Judging by your work, I'd say that you prefer a subtle approach to the horror element in your novels. A lot of writers I've spoken to suggested that: "...the more overt horror is, the quicker the fear factor drops"? Would you agree with that point?

I would agree with that point to this extent: most writers do not possess the kind of universal imagination necessary to show the horror overtly and have the majority of readers react with fear.

Generally, when the horror is shown overtly, my reaction at least, is anti-climactic: Oh, so that's all it was. Or, Oh, well, that's kind of silly. In part, of course, it will always be much more personal for the reader to do some of the work -- to supply a terror, a horror, that, for them, evokes the most fear.

A writer like Thomas Ligotti is a master of evoking an atmosphere of horror or profound unease simply by the ringing of a bell in an empty attic. A writer like Clive Barker, on the other hand, shows you the horror and it often does evoke fear...Ramsey Campbell, in a book called Ancient Images, manages to use both approaches simultaneously in a scene on a lonely, winding road, where the driver of a car sees something chasing him, and with each loop of the road, finds that the thing is gaining on him. This is truly terrifying. But when you see what the thing is, it is equally terrifying. The best example of the twinned approach, though, would have to be Ian McEwan's The Innocent which has scenes of the most graphic and the most suggestive horror intertwined...

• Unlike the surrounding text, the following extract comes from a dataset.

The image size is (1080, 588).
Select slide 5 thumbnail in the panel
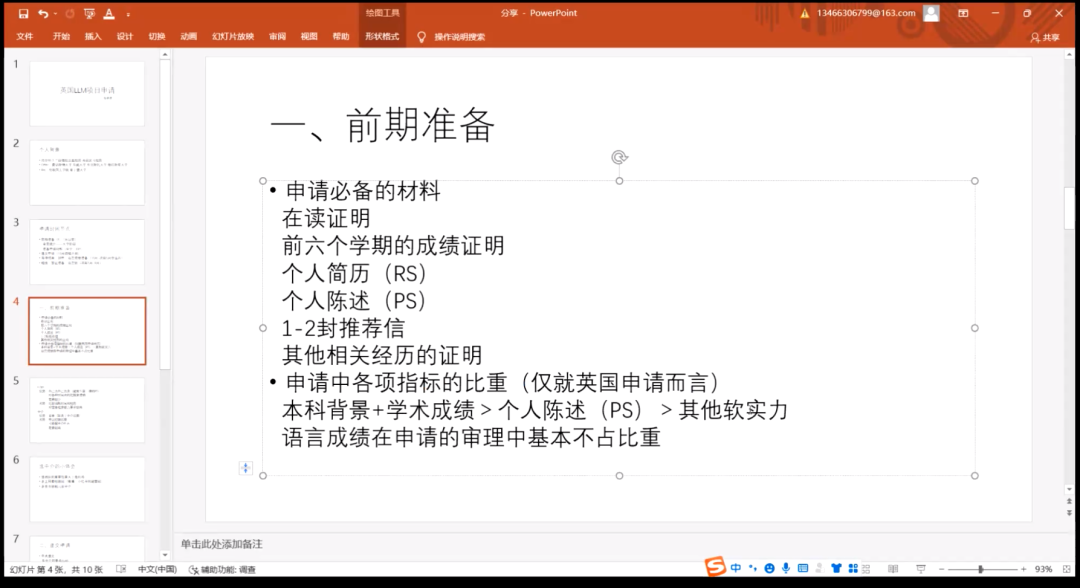coord(87,409)
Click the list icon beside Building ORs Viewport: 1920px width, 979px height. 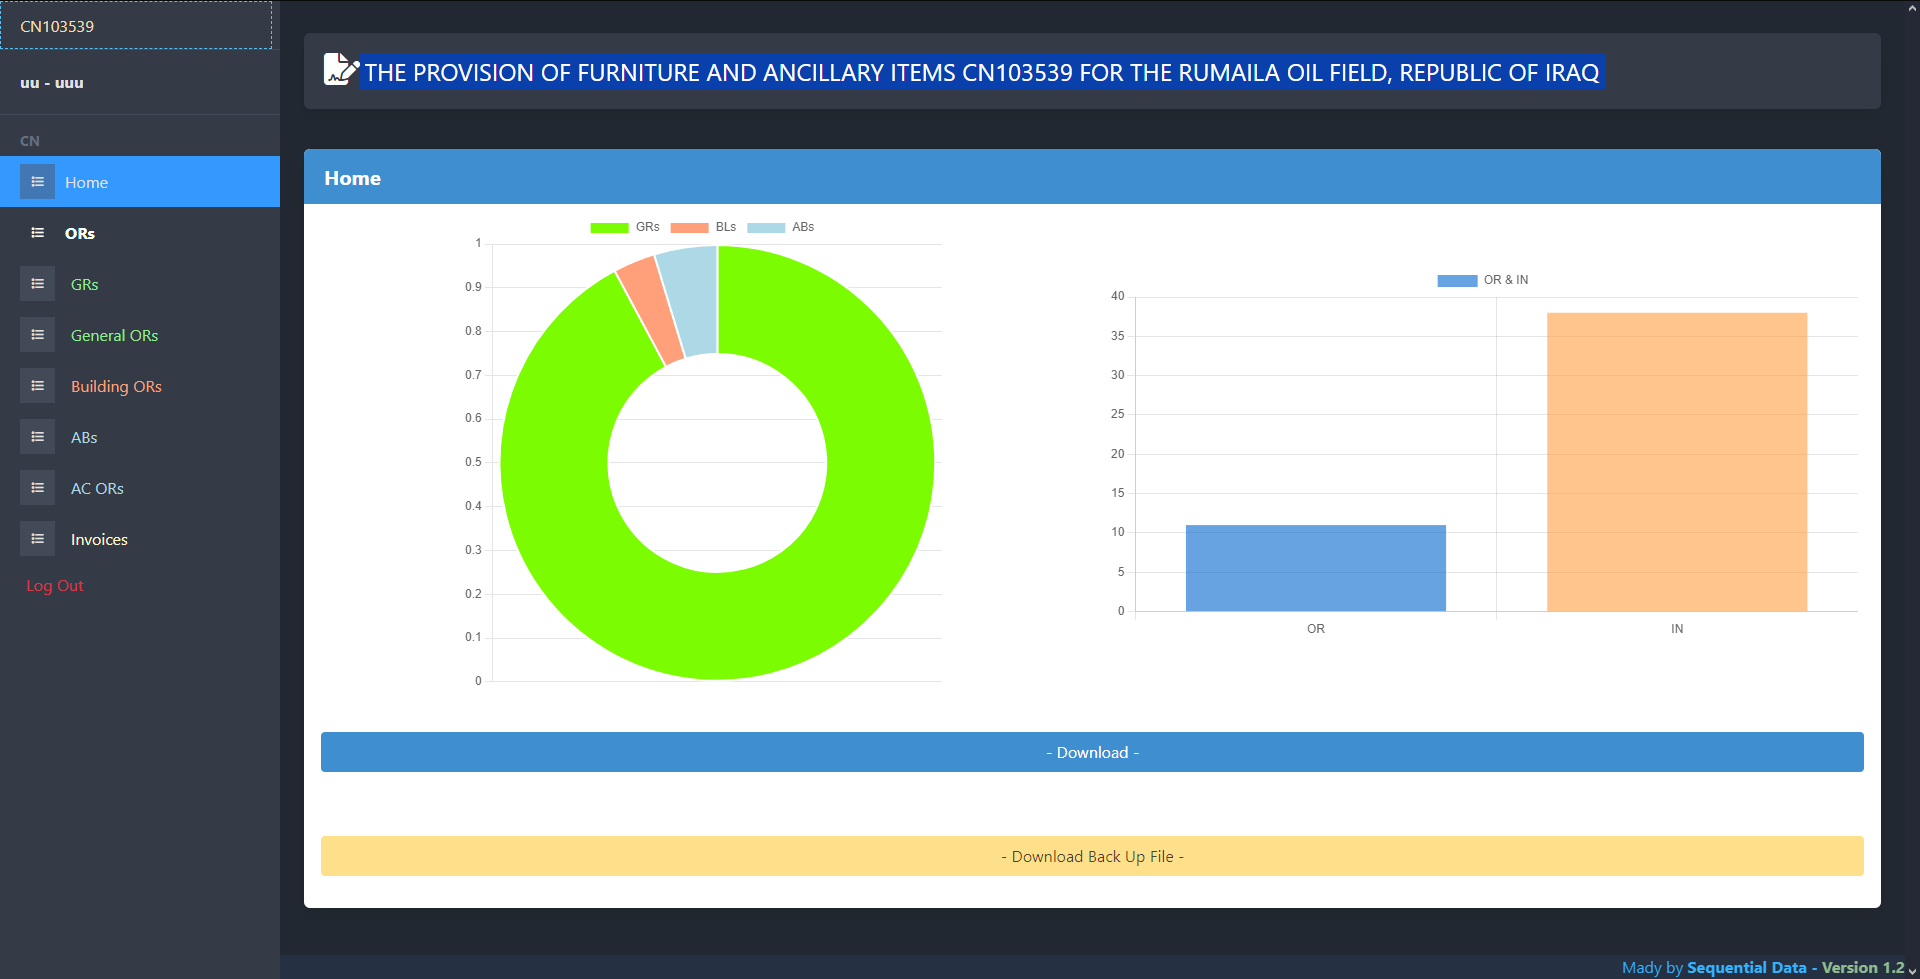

My intentions with my own work, however, are much different. I try to find the beauty in the overtly horrific image in such a way that I deliberately subvert or diffuse any fear such an image might cause -- oddly enough, I'm going more for a sense of wonder. In terms of the covertly horrific, I am much more interested in generating a sense of unease and of altered realities. My hope is that after you read a story like Dradin, In Love you come away from it changed -- because your expectations of the character have changed, or because reality itself has been found to be something other than you thought it was...This is why I consider myself a writer of dark fantasy rather than a horror writer -- because instilling fear in the reader doesn't really interest me. It's too easy to do for one thing. I get bored with it.

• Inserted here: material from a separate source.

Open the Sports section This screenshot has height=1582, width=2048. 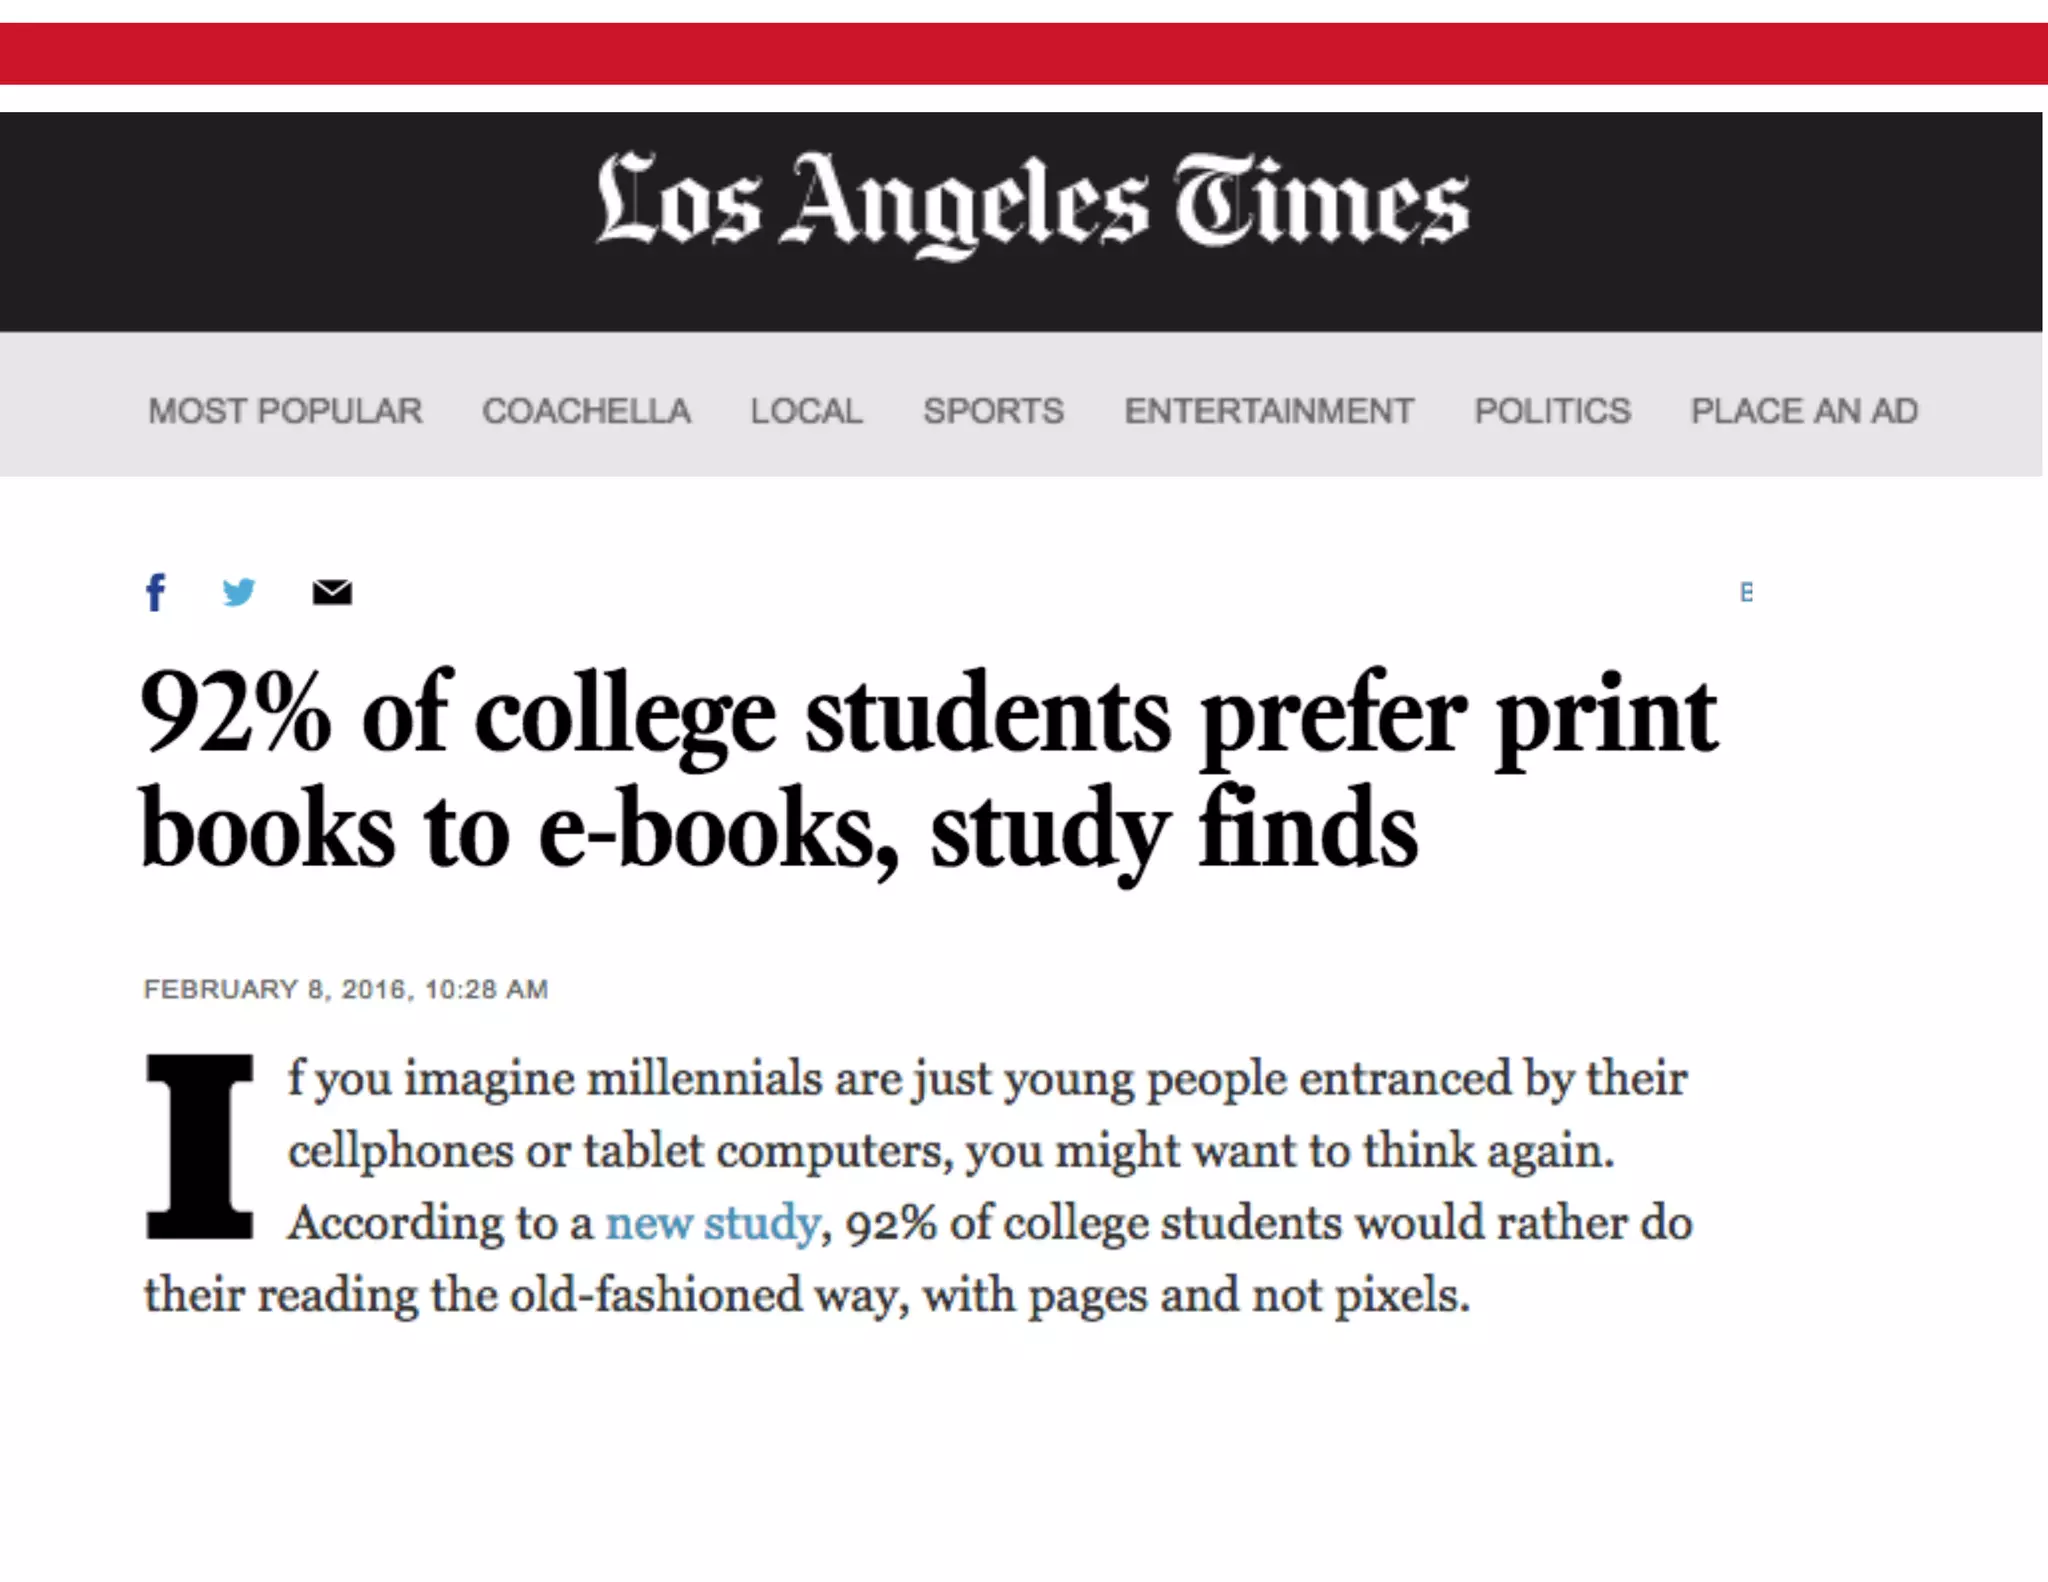(x=993, y=411)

What's the most frightening kind of horror in your opinion?

Again, the kind which changes your vision of reality, which makes you suspect that the world is not as you think it is. This kind of horror is very good for the reader -- it makes the reader question and re-evaluate the world.

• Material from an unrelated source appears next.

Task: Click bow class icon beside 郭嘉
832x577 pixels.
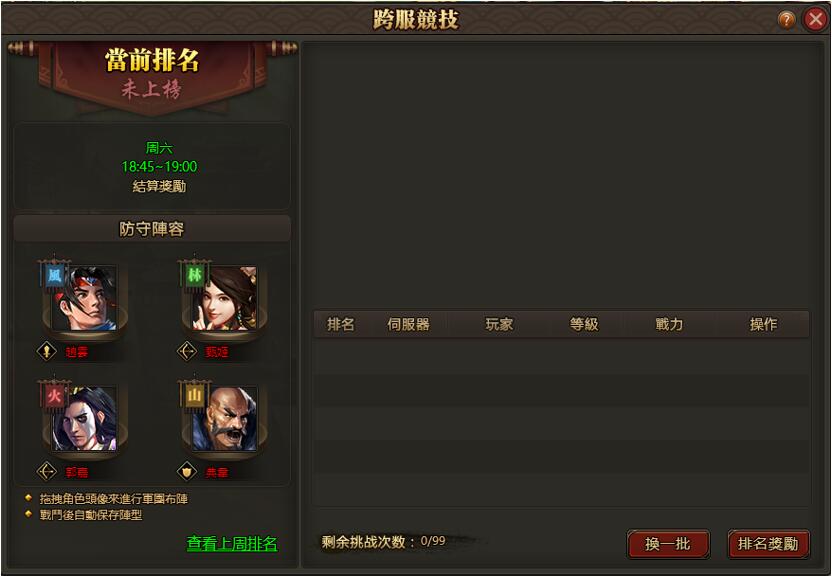Action: (x=47, y=471)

Since some of your stories deal with the element of the supernatural, I was wondering if you have ever had an experience that could genuinely be termed supernatural.

No. But I have had many, many epiphanies, moments when the immensity of the world, the beauty of the world, and the beauty of being alive, simply overwhelmed me, or moments when the writing overwhelmed me -- when I would sit down to write and an hour later, I'd have written 5,000 words but have really no recollection of how they got there. This is as mystical an experience as I am likely to have. I've also had what I believe are pre-cognitive dreams, but I don't think these qualify as supernatural.

Also, do you think that writing these books/stories for so many years has made you more open or even more receptive to the supernatural?

No. In fact, I have more and more shied away from using supernatural elements. The mushroom dwellers in Dradin, In Love are not supernatural -- they may simply be from a more advanced and more ancient civilization. I do not use the supernatural in most of my work because I do not believe in it. I think there is more beauty and more horror to be found in the real world, no matter how that world may be fractured and distorted in the worlds I created.

You've written a lot of short-stories but no novels so far [I know that you're now working on your first one]. Why do you prefer the medium of the short-story to that of the novel?

I've written no short stories in the last three years -- only novellas of varying lengths. I seem to be gearing up to the novel length.

I'm a writer who has a gift for imagery, for clever phrases, and for delving into universal themes. When you're starting out and that is all you have, it is difficult to sustain anything other than shorter work. Over the years I have worked hard to develop good characterization, to plot my work better, etc. As I have developed these skills, I have gravitated toward longer and longer work, in part because I have been able to build structures and create characters which could sustain longer work. I write very organically, very much by feel and touch, so it was only natural that I develop in this way.

I used to prefer the short story for its economy -- I'd read too many novels that seemed to contain scenes only for the sake of having 300 pages to market as a novel. I was determined that I would never pad my work for this purpose. On the other hand, I am having so much fun with longer works now -- they pose more of a challenge, they involve me more. In fact, I've read very few short stories in the past two years -- almost all novels.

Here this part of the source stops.